Exactly and only the lines from the line holding "Given: Click the Reason 5 text field" to the end of the records should be reproduced. Leave pictures out.

Dataset entries Block Start

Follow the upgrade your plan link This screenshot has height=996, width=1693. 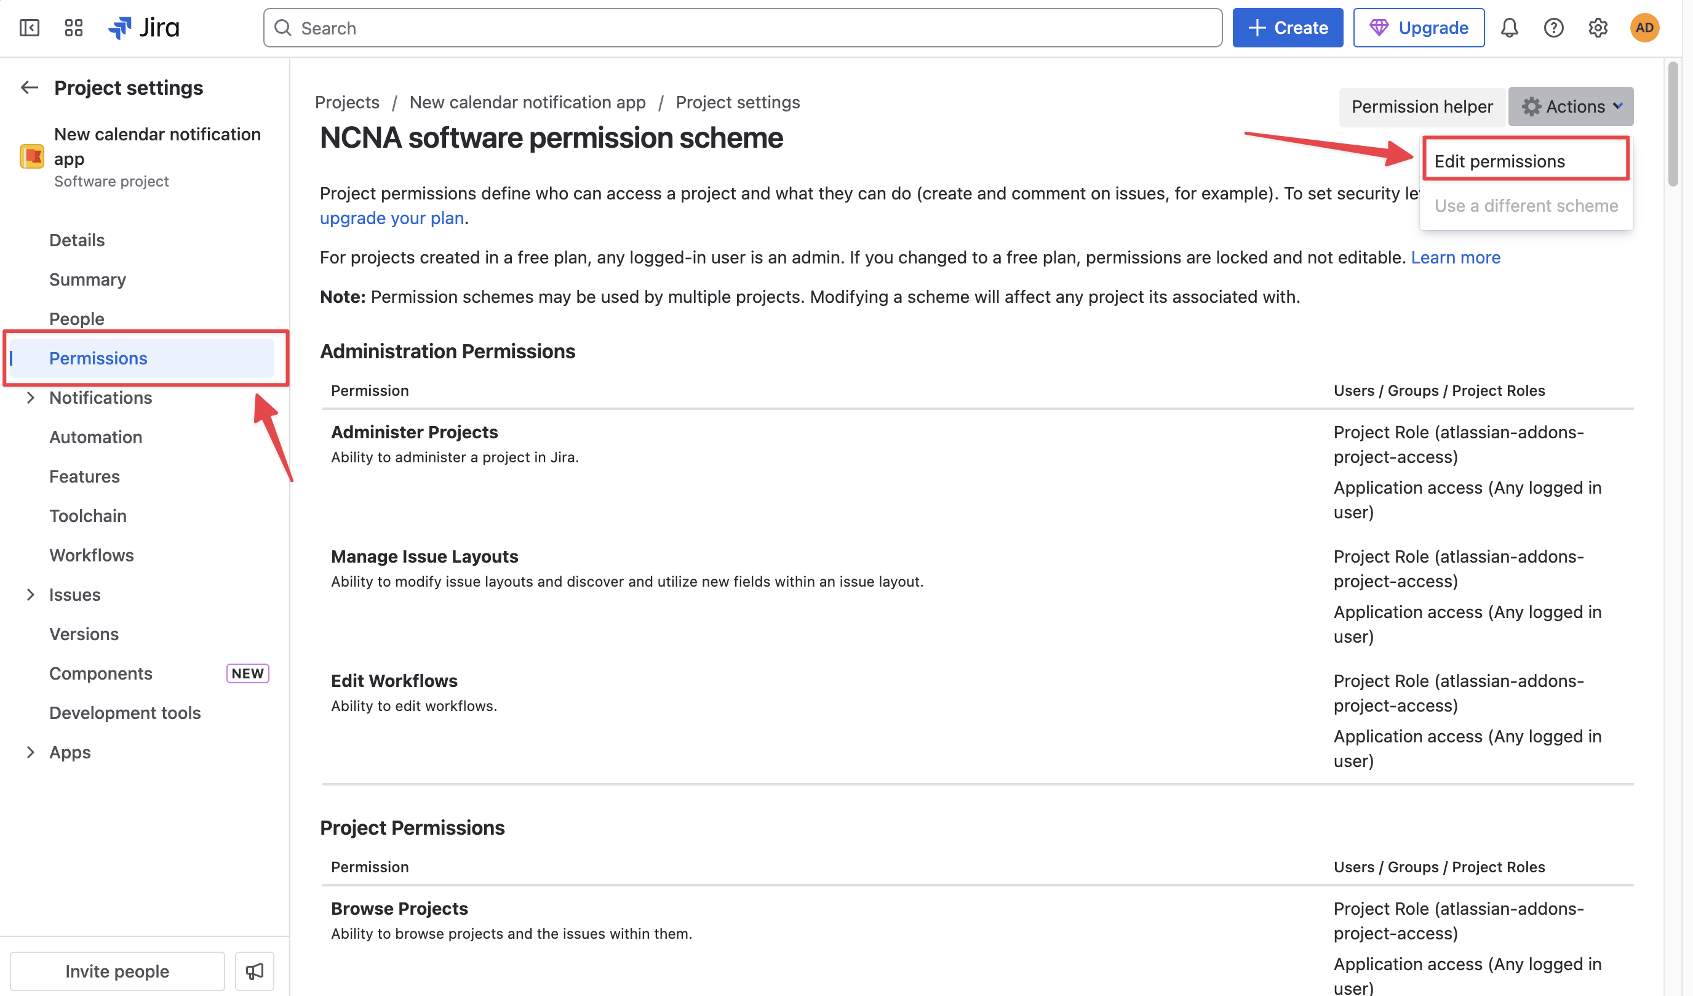pyautogui.click(x=392, y=218)
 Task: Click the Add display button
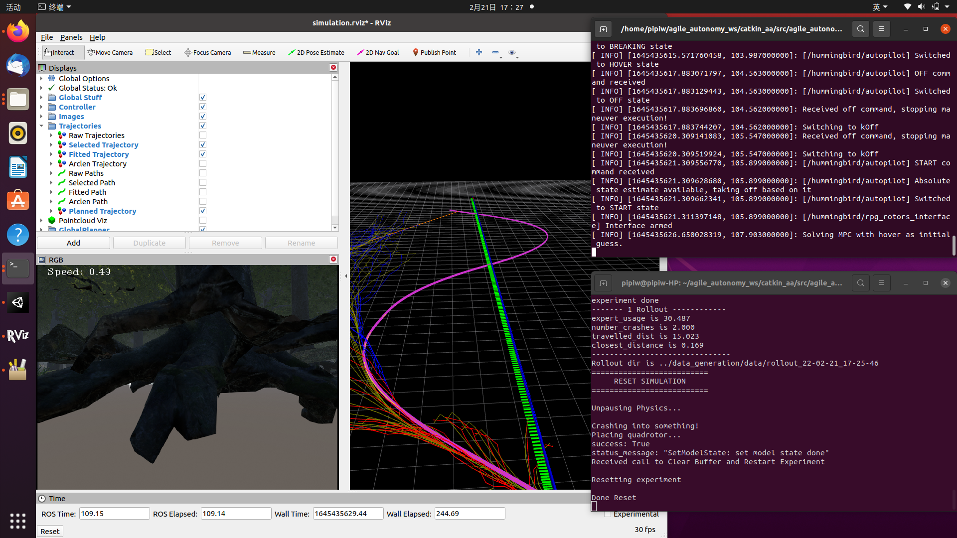coord(73,243)
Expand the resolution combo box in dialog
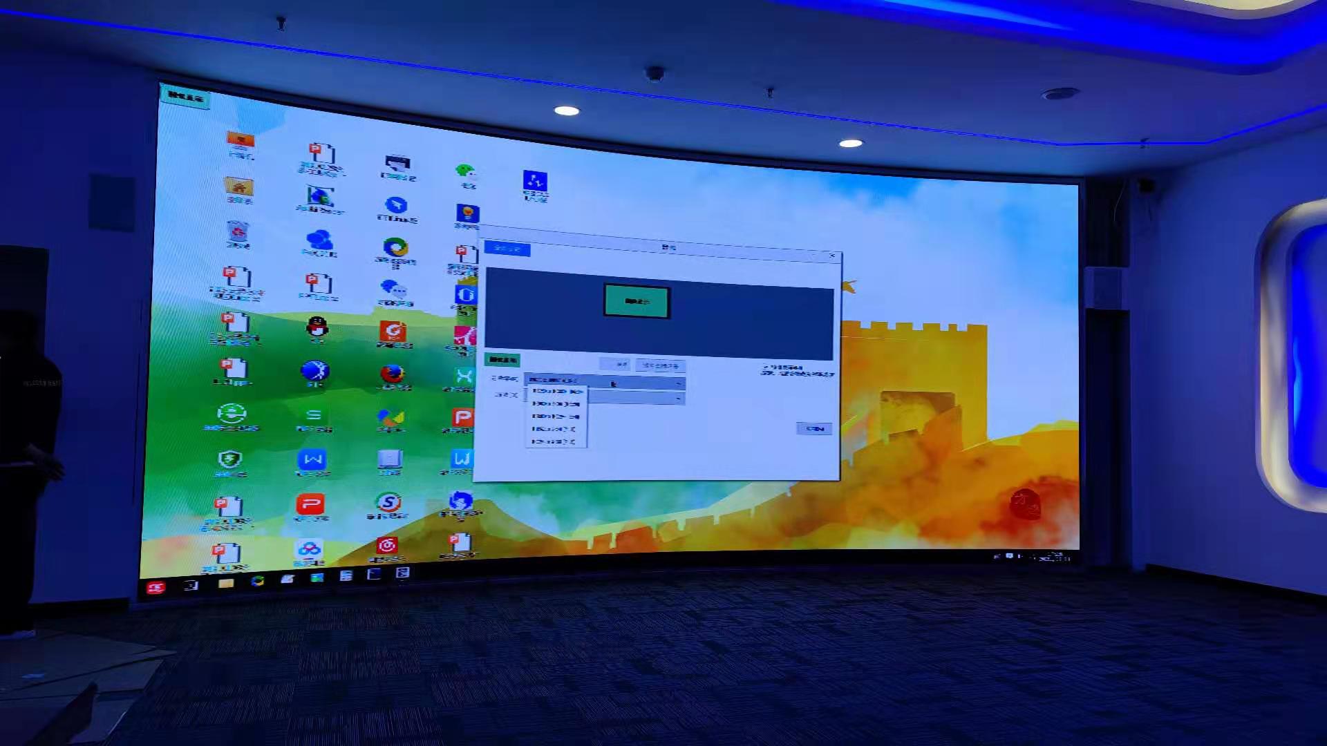Screen dimensions: 1327x746 679,383
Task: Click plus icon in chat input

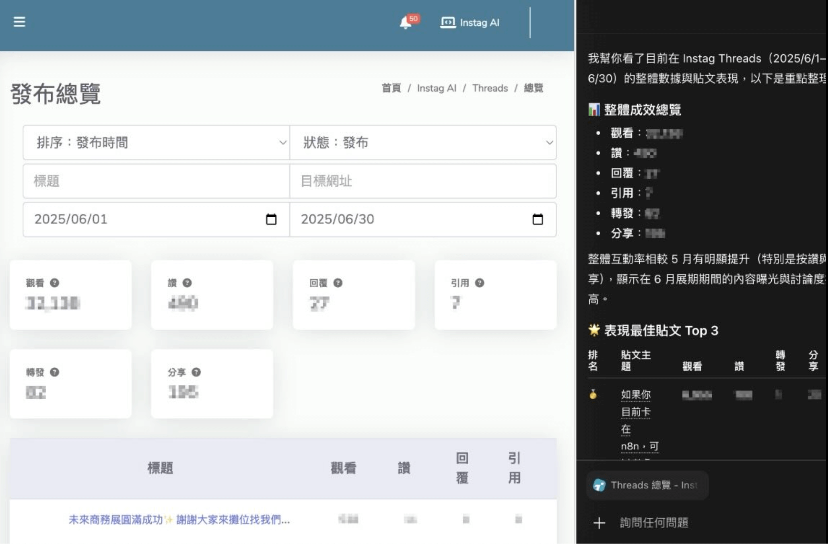Action: (x=599, y=523)
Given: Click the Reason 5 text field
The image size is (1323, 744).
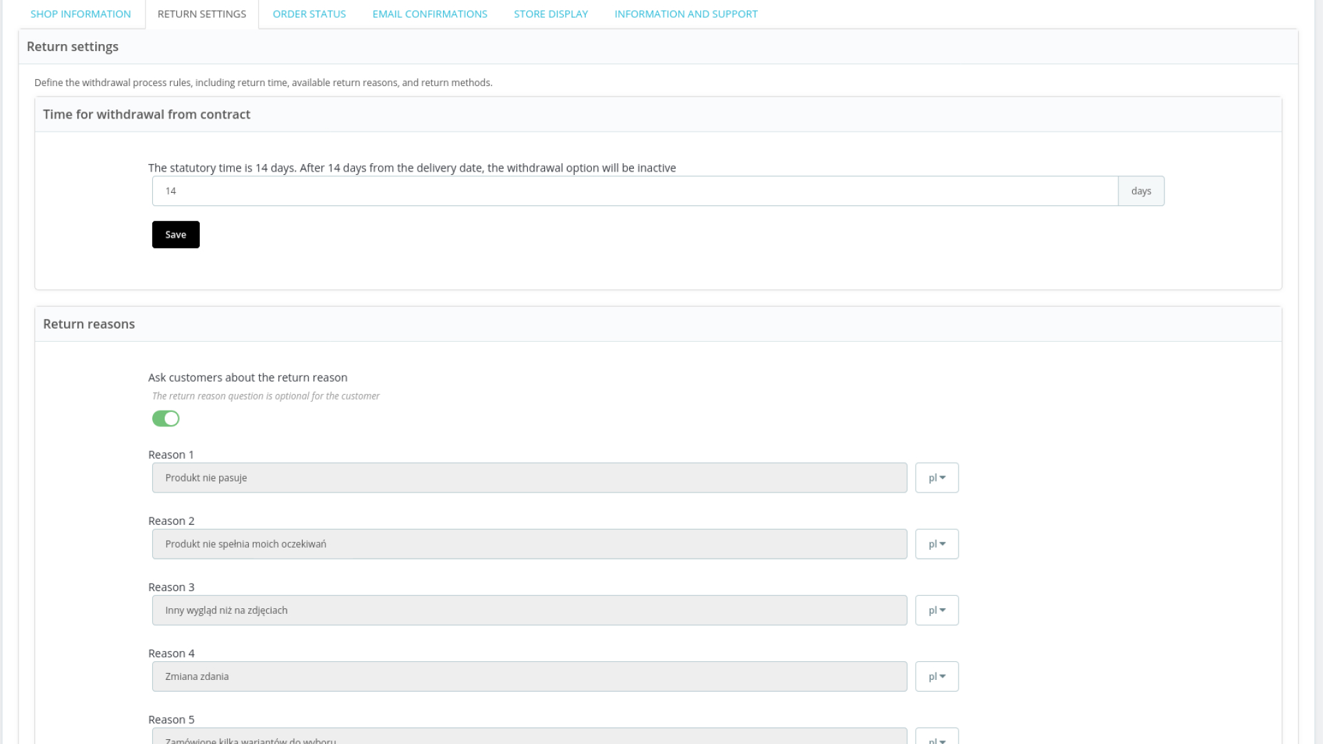Looking at the screenshot, I should click(x=529, y=738).
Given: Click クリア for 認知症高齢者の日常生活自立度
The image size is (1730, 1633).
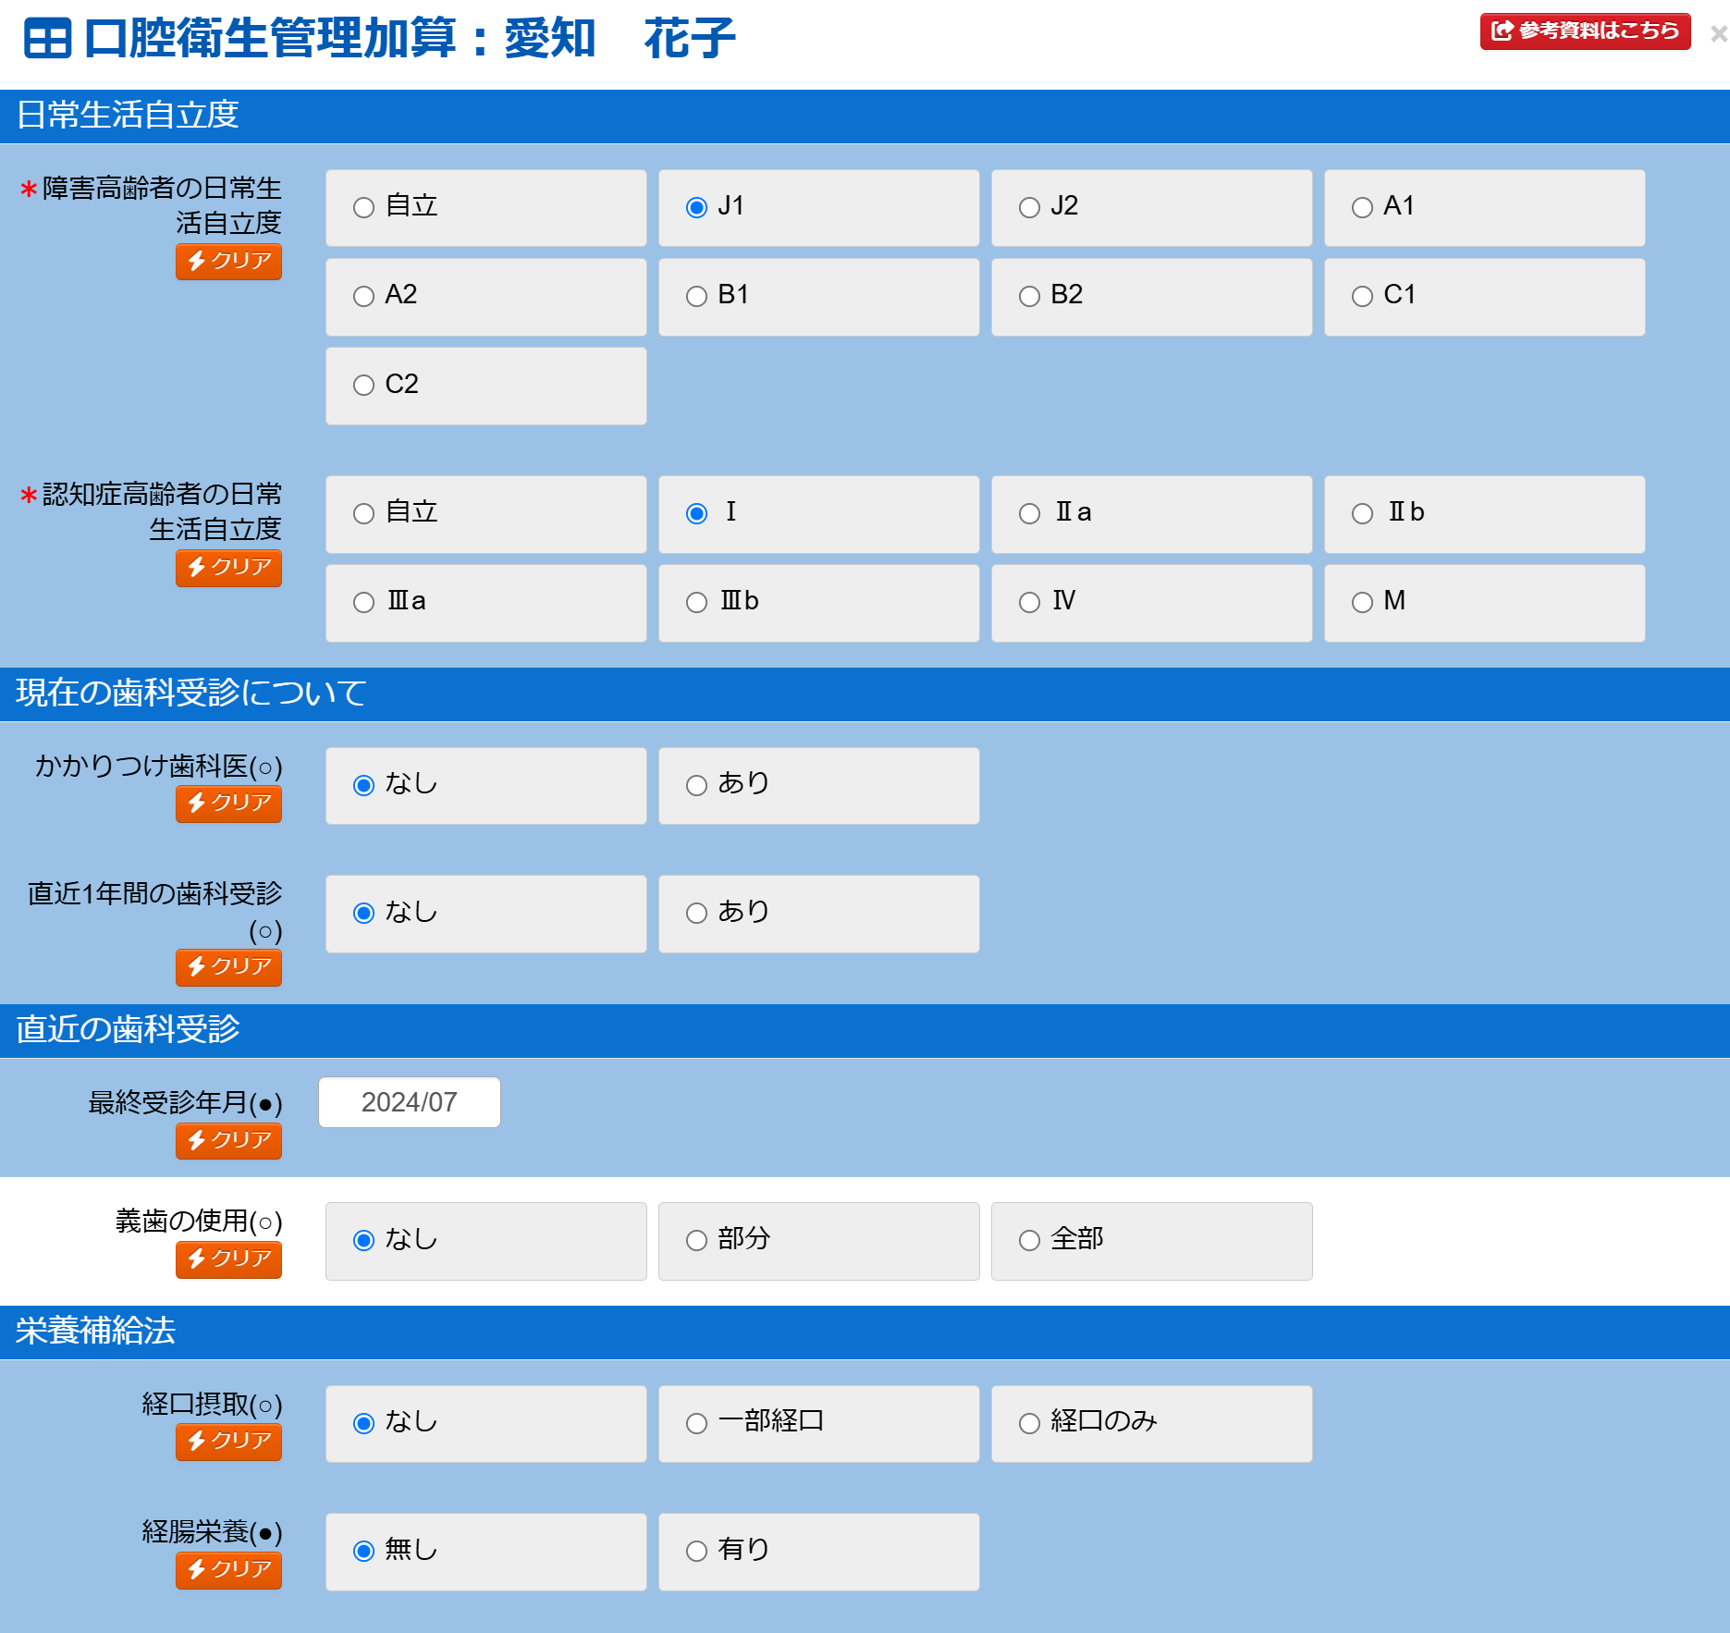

Dataset entries Block End

** Your response **
Given: Click the Reason 5 text field
The image size is (1323, 744).
Looking at the screenshot, I should click(x=529, y=738).
Given: Click クリア for 認知症高齢者の日常生活自立度
The image size is (1730, 1633).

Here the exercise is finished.